Your task: Could you retype exactly the line containing "The width and" and every line after it in the data below, leaving out the pictures?

====== Supplied records ======

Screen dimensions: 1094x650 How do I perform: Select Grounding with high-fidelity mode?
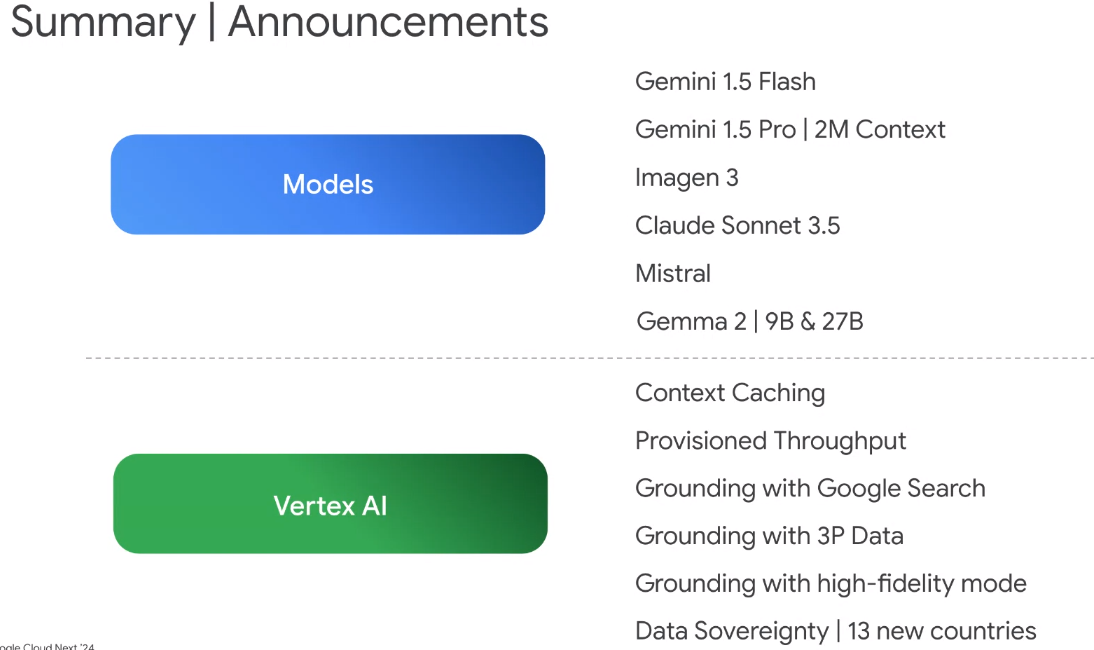coord(830,584)
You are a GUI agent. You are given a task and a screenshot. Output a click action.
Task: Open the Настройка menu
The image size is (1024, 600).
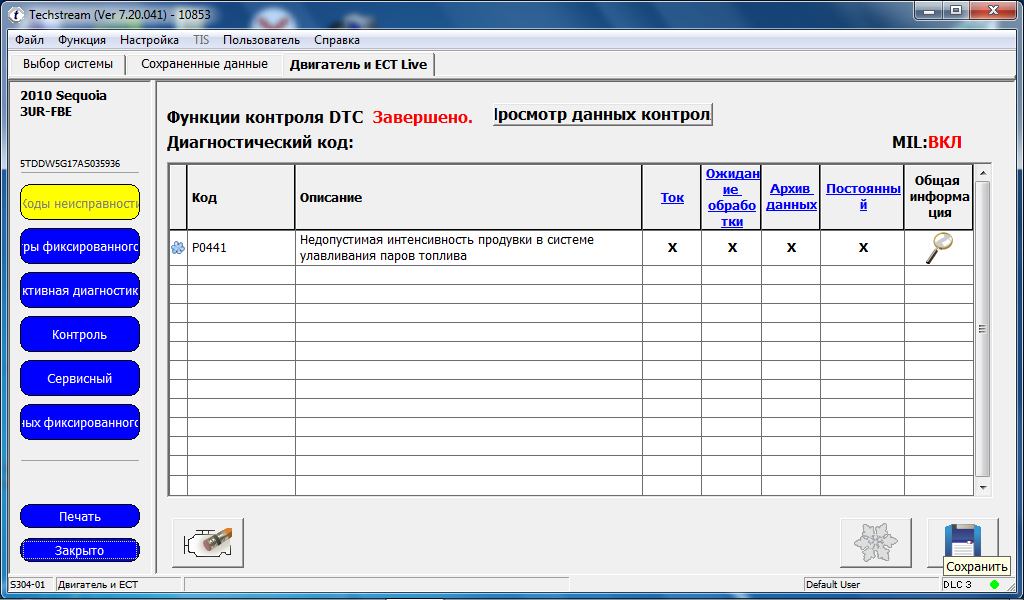149,40
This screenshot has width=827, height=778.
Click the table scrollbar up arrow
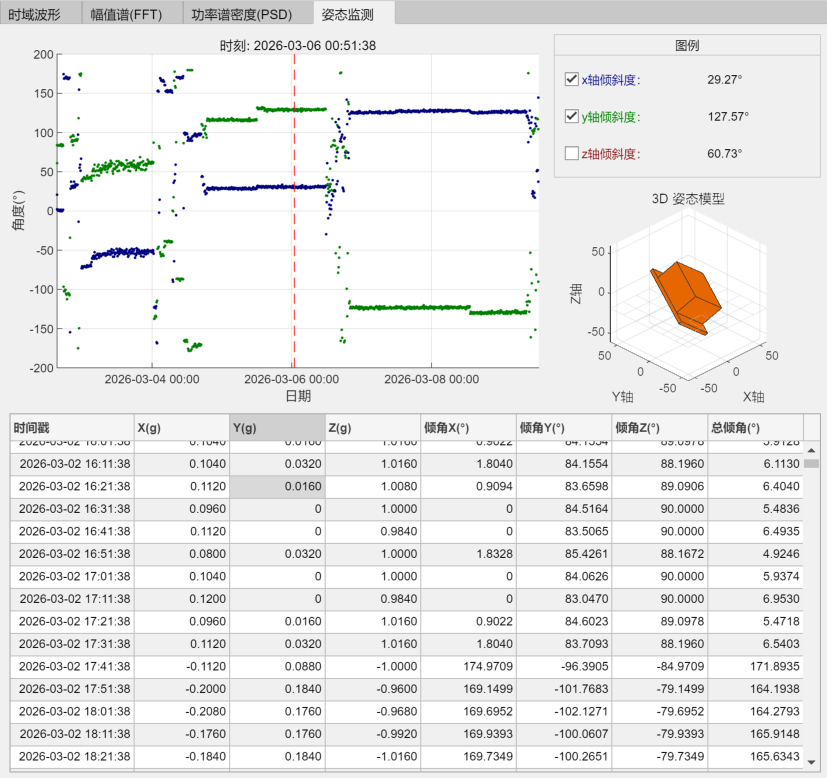click(811, 450)
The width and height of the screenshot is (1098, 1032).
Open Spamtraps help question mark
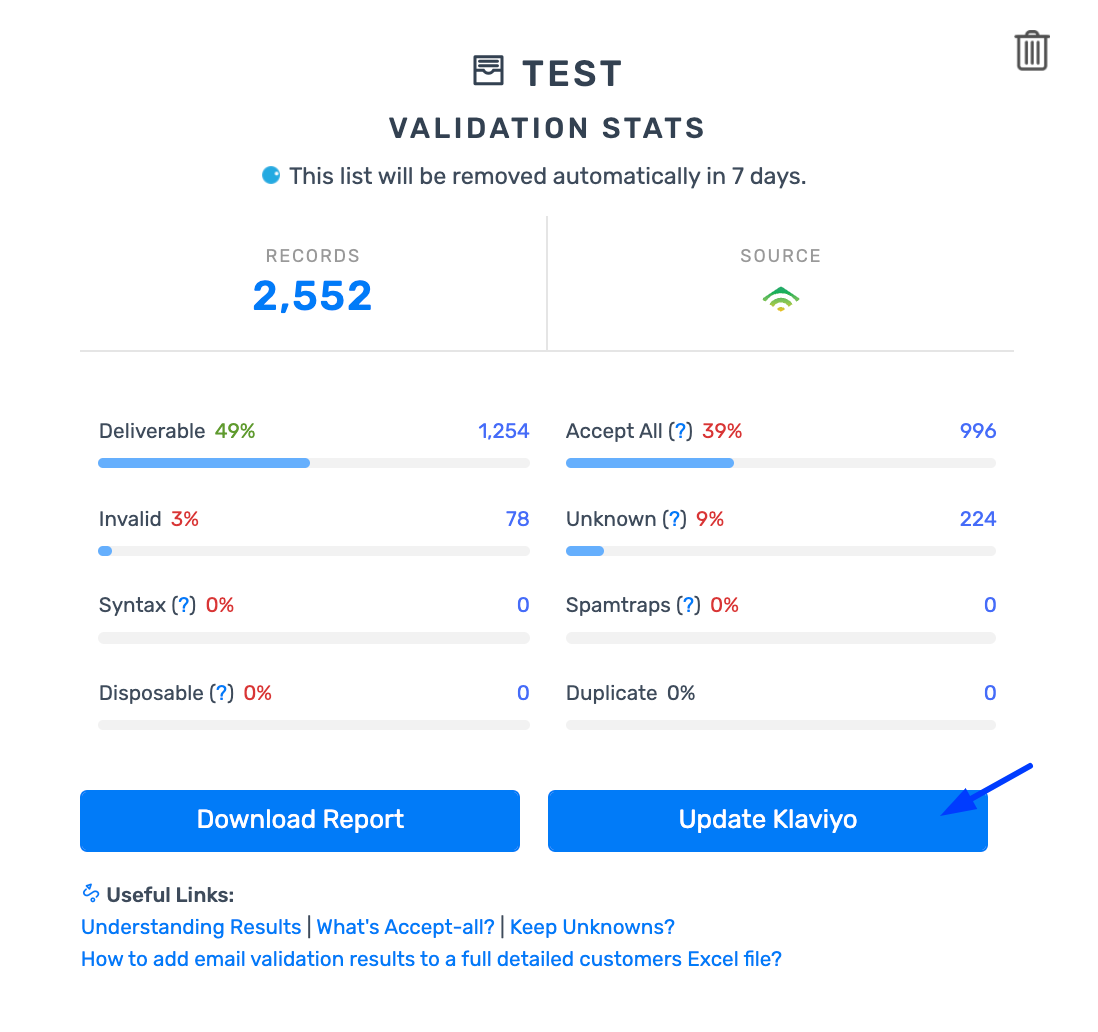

======

Answer:
The width and height of the screenshot is (1098, 1032).
Open Spamtraps help question mark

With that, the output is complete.